# [SUPPLIED TEXT]
[start]

Tiny PyTorch skeleton for MultiFF retry/switch modeling.

Implements the two core training steps and leaves hooks for the optional
variants. The code is intentionally lightweight: small MLPs, masking for
variable option counts, and minimal training loops.

You can paste this into a file and adapt the Dataset stubs to your
preprocessing.
"""
from __future__ import annotations

import math
from dataclasses import dataclass
from typing import Dict, List, Optional, Tuple

import torch
import torch.nn as nn
import torch.nn.functional as F
from torch.utils.data import Dataset, DataLoader


# -------------------------------
# Utilities
# -------------------------------


def masked_cross_entropy(logits: torch.Tensor, targets: torch.Tensor, mask: torch.Tensor) -> torch.Tensor:
    """
    Cross-entropy for variable option sets.
    logits: [B, Kmax]
    targets: [B] (index of chosen option in 0..K-1)
    mask: [B, Kmax] boolean (True for valid options)
    """
    # Put -inf on invalid options so softmax ignores them
    logits_masked = logits.masked_fill(~mask, -1e9)
    return F.cross_entropy(logits_masked, targets)


# -------------------------------
# 3B) Choice scorer over {retry} ∪ {other targets}
# -------------------------------



# -------------------------------
# Optional variants (4)
# -------------------------------

class RetrySwitchHead(nn.Module):
    """Binary logit: retry vs switch after a near-miss."""
    def __init__(self, in_dim: int, hidden: List[int] = [32]):
        super().__init__()
        self.net = mlp(in_dim, hidden, 1)

    def forward(self, features: torch.Tensor) -> torch.Tensor:
        # returns P(retry)
        return torch.sigmoid(self.net(features)).squeeze(-1)


class TwoStagePolicy(nn.Module):
    """
    Stage 1: binary retry vs switch (on near-miss features).
    Stage 2: if switch, choose among other targets using ChoiceScorer.
    """
    def __init__(self, retry_in_dim: int, option_dim: int, extra_cost_dim: int = 0, use_psucc: bool = True):
        super().__init__()
        self.retry_head = RetrySwitchHead(retry_in_dim)
        self.choice = ChoiceScorer(option_dim, extra_cost_dim, use_psucc)

    def forward(self, retry_features: torch.Tensor,
                option_features: torch.Tensor, mask: torch.Tensor,
                p_succ_opt: Optional[torch.Tensor] = None,
                extra_costs: Optional[torch.Tensor] = None) -> Tuple[torch.Tensor, torch.Tensor]:
        p_retry = self.retry_head(retry_features)
        logits_switch = self.choice(option_features, mask, p_succ_opt, extra_costs)
        return p_retry, logits_switch


class HazardHead(nn.Module):
    """
    Discrete-time hazard after a near-miss: h_t = P(switch at t | not switched yet).

    Input per step features X_t -> h_t via sigmoid(MLP).
    Loss implemented via discrete-time survival likelihood.
    """
    def __init__(self, in_dim: int, hidden: List[int] = [32]):
        super().__init__()
        self.net = mlp(in_dim, hidden, 1)

[end]

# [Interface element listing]
[start]

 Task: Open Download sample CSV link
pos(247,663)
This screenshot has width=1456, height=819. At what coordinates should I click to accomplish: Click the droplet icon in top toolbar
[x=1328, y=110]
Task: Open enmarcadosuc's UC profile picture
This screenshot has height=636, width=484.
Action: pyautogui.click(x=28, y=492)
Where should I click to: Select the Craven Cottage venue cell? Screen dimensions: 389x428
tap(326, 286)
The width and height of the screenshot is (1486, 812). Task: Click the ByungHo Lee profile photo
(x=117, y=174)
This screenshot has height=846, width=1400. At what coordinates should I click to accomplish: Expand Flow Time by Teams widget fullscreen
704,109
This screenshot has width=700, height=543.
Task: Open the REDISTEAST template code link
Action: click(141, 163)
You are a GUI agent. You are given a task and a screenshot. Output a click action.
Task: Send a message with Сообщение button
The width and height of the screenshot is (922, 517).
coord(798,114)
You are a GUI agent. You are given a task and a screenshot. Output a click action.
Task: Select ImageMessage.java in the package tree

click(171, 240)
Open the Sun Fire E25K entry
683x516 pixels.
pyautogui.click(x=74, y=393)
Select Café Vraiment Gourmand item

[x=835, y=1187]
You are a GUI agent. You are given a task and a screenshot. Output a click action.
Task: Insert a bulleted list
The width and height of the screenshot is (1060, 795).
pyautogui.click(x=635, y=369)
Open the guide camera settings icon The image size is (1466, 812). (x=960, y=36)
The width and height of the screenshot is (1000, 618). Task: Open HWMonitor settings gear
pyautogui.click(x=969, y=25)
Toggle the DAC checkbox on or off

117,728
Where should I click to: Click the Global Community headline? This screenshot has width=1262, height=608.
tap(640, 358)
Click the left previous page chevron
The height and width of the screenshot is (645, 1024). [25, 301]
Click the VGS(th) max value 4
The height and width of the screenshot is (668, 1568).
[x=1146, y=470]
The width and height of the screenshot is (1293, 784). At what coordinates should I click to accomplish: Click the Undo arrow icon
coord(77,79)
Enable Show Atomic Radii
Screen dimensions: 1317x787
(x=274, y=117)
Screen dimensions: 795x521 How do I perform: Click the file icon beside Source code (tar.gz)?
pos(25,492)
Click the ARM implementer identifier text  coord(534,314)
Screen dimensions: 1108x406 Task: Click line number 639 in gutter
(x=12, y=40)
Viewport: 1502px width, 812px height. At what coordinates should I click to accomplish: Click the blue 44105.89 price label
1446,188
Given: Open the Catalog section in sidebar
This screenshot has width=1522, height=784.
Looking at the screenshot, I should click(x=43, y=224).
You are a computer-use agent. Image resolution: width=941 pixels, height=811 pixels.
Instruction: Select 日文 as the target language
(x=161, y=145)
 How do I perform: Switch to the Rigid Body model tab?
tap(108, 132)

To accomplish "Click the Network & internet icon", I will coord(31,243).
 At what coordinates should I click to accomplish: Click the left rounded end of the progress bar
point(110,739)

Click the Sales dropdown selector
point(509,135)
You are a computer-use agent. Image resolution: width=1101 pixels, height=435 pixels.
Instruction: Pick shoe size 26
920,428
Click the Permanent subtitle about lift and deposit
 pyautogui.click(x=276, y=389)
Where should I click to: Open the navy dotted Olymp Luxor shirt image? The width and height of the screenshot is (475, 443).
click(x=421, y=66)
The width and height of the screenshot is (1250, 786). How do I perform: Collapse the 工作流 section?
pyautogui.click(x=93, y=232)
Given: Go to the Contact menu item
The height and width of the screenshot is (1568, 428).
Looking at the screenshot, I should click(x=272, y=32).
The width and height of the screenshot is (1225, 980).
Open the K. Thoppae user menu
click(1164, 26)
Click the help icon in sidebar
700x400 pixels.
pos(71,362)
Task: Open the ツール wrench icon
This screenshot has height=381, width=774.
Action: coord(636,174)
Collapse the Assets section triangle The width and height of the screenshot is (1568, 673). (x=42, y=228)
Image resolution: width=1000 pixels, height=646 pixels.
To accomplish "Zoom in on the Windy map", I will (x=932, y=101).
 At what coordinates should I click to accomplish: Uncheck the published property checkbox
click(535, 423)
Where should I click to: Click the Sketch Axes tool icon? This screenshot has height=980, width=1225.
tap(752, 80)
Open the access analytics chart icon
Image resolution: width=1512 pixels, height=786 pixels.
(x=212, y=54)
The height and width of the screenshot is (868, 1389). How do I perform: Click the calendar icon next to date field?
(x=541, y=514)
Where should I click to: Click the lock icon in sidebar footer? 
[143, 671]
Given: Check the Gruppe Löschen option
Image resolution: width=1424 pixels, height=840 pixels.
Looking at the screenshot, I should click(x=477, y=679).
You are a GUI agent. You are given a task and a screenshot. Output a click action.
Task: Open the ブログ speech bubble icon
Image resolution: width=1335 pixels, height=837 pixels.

[end]

# [AIM OF THE EXERCISE]
Translate this sentence from the PyTorch skeleton into Spanish: "The code is intentionally lightweight: small MLPs, masking for variable option counts, and minimal training loops."

# [SOLUTION TO THIS EXERCISE]
El código es intencionadamente ligero: MLP pequeños, enmascaramiento para cantidades variables de opciones y bucles de entrenamiento mínimos.